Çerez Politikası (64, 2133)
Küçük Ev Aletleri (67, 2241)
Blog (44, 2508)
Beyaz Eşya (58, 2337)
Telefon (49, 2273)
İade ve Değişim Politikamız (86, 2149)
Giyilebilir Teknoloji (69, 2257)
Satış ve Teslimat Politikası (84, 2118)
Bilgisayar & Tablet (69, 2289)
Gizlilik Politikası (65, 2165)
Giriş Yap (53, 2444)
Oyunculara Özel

**Your goal:**
The lines to output run from the one containing "Küçük Ev Aletleri (67, 2241)" to the last line of the entries; give them back exactly.

**Solution to the exercise:**
Küçük Ev Aletleri (67, 2241)
Blog (44, 2508)
Beyaz Eşya (58, 2337)
Telefon (49, 2273)
İade ve Değişim Politikamız (86, 2149)
Giyilebilir Teknoloji (69, 2257)
Satış ve Teslimat Politikası (84, 2118)
Bilgisayar & Tablet (69, 2289)
Gizlilik Politikası (65, 2165)
Giriş Yap (53, 2444)
Oyunculara Özel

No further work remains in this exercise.